China's film directors ramping up ‘cli-fi’ movies for climate-anxious audiences
by staff writer and agencies
TAIWAN/UK/CHINA -- In a recent news article on the British NGO non-profit website "China Dialogue," Beijing correspondent Mr. Da-min Tang wrote a story in English and Chinese headlined "Is China Getting the 'Cli-Fi' It Needs?" His answer was not yet, but hopefully soon. Read on.
''If seeing is believing, Chinese filmmakers have a role in bringing home the reality of climate change," Tang opined.
''As China has emerged as a global power playing an active role in international affairs,'' Tang noted, ''its filmmakers been ignoring a subject where China is emerging as a leader on the global stage, that is, on climate change.''
While it's hard to know if there are many Chinese fans of “cli-fi” movies -- those rare films that take climate change as their subject matter, there have been growing references to China in Hollywood films with climate themes.
Tang mentioned, as one example, the 2017 cli-fi blockbuster ''Geostorm,'' which did well at the Chinese box office but nevertheless had poor reviews.
Tang also cited one of the best known Hollywood cli-fi movies so far, ''2012,'' which had plot elements that involved China more prominently. As the China Dialogue bilingual website put it: "As huge floods threaten humanity’s future, China’s factories come to the rescue, working day and night to produce high-tech floating arks before the waters rise."
Historically, Tang added, "climate change has not lent itself easily to films outside of documentaries, or effects-driven disaster movies like 'The Day After Tomorrow,' meaning there are few cli-fi examples in [Communist Red] China's film industry. And it isn't hard to understand why China’s climate leadership [has failed so far] to make it into the scripts of American films."
"If Chinese filmmakers are failing to acknowledge China’s role, how then can Hollywood be expected to?" Tang asked.
In Tang's opinion, expressed in his online article in both English and Chinese, Chinese cinema has done even less than Hollywood to reflect Communist Red China's important international role in tackling climate change.
"In fact, 18 years into this century, there has not been one notable film that deals with the topic, although there are quite a few good films that look at the human and environmental costs of China’s rapid development," he said.
Here is where Tang hits the nail on the head: "Given the rich tradition of cinematic realism in China, there is a great opportunity to tell the story of China’s rise through the exploration of subject matter that is much closer to reality [and] an obvious area is climate action, for which China is making global headlines, with its surge of renewable power and electric vehicle revolution.''
China produced a cli-fi movie back in 1990, Tang noted. It was titled "Disappearing Atmosphere," and it more or less ''looked like a children's movie, complete with talking cats, dogs and horses.'' But the story-line was an adult one, Tang insisted.

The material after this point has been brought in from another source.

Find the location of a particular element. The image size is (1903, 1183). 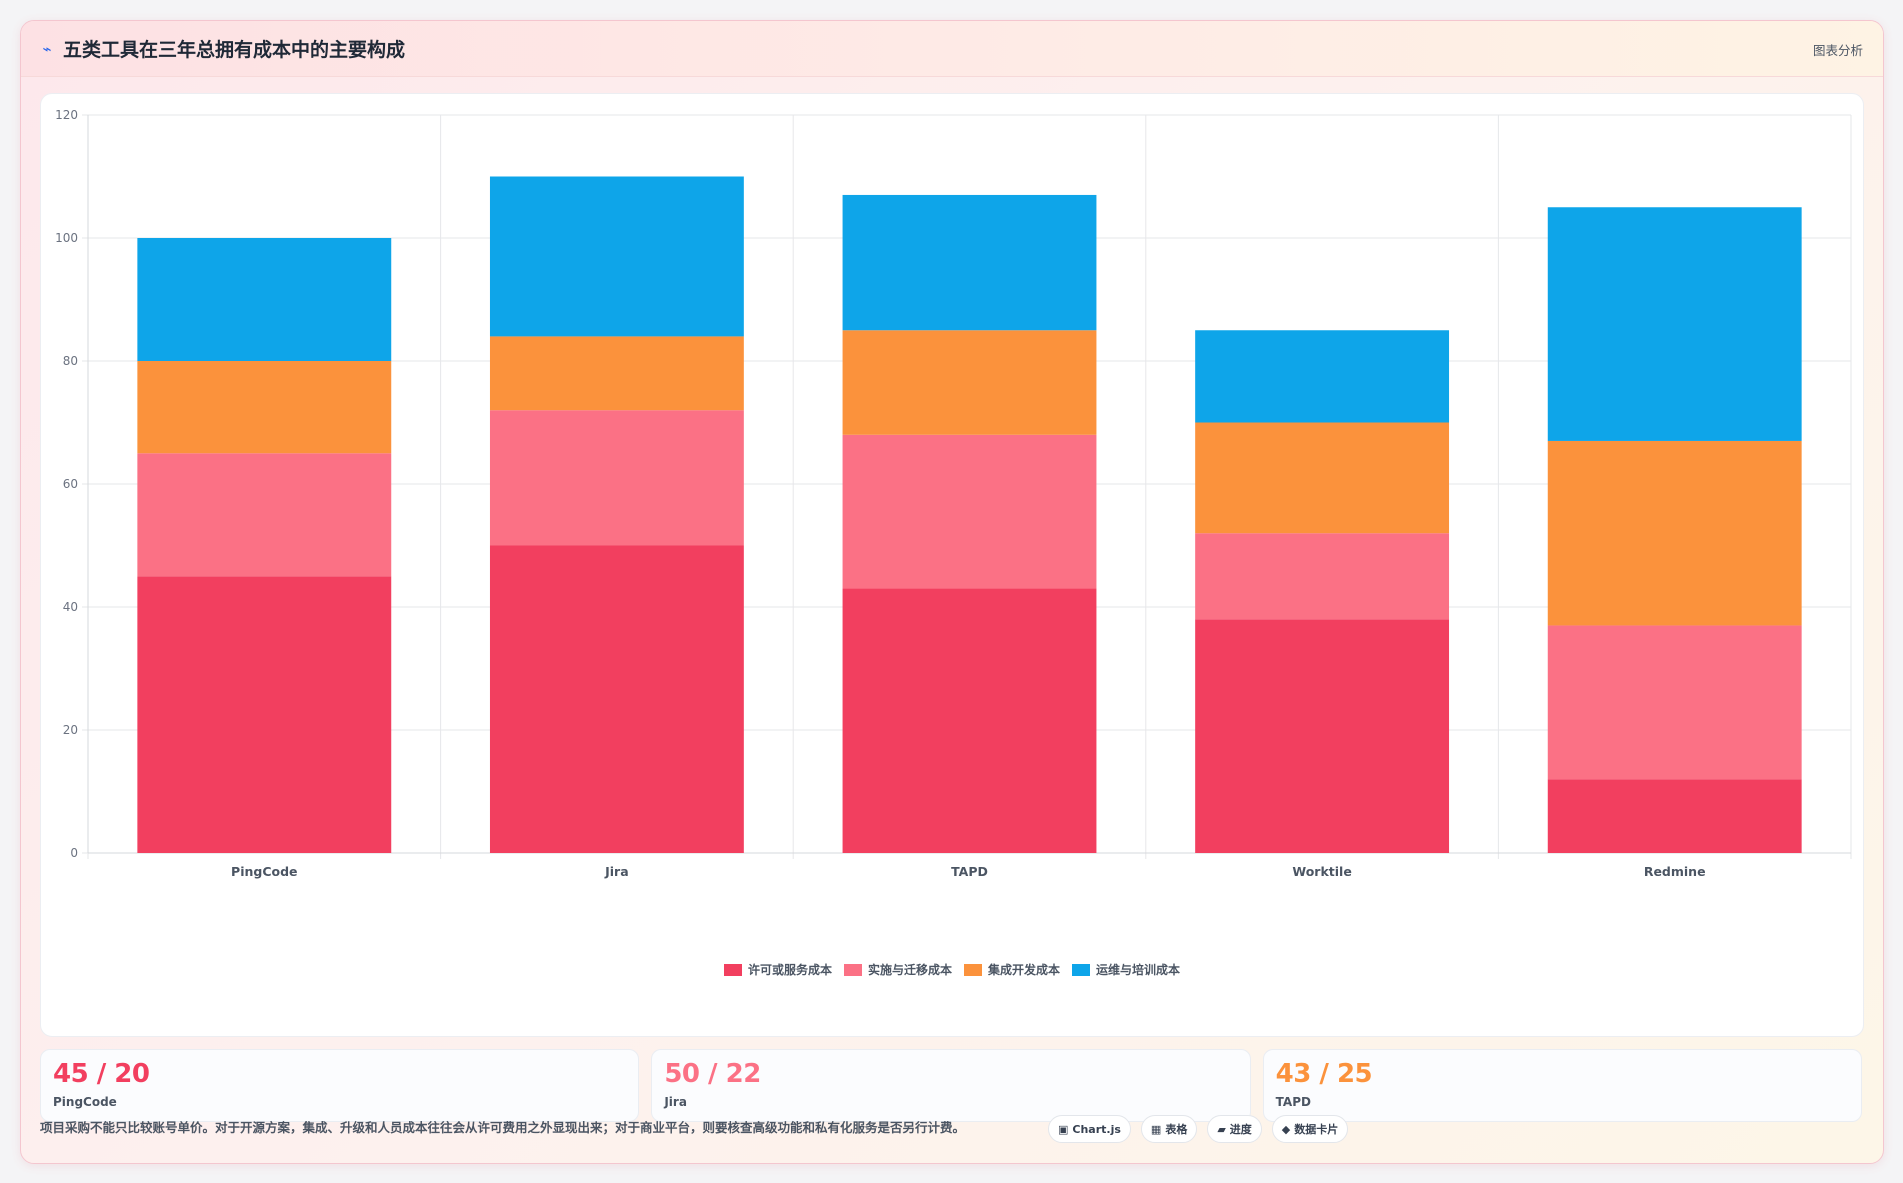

The synopsis of the 1990 movie tells it all: ''When thieves unwittingly release a gas that destroys the ozone layer, animals help a young boy find the source of the problem. A dog sacrifices itself to eliminate the harmful gas. Ultimately, scientists, children and animals work together to save the planet.''
That's China, that's ''cli-fi.''
The end credits at the conclusion of the movie in theaters, Tang noted, included "a long and dull list of pollution statistics, with a clear message: we might have been saved from disaster this time, but China must face up to ongoing environmental degradation.''
"In the 95 minutes of he film, two species became extinct and 2,000 hectares of forest disappeared.” Tang added.
And here's the money graf: "The movie featured crude special effects and some of the plot arrangements are debatable, but it carried a strong moral message. And in 1990 there was no rapidly expanding solar power sector to discuss, the Communist Chinese 'Ministry of Environmental Protection' wouldn’t be established for another 18 years, and Chinese coal consumption wouldn’t plateau for another 23 years."
So where are all the cli-fi movies in China?
"A modern Chinese cli-fi film would help people understand the urgency of this threat to all humanity, and prompt them to take a look at the impacts of their own lifestyles," Tang shared, adding his last sentence as a wake-up call
"As for how to make that into a gripping story -- well, that’s up to China’s movie makers," Tang wrote.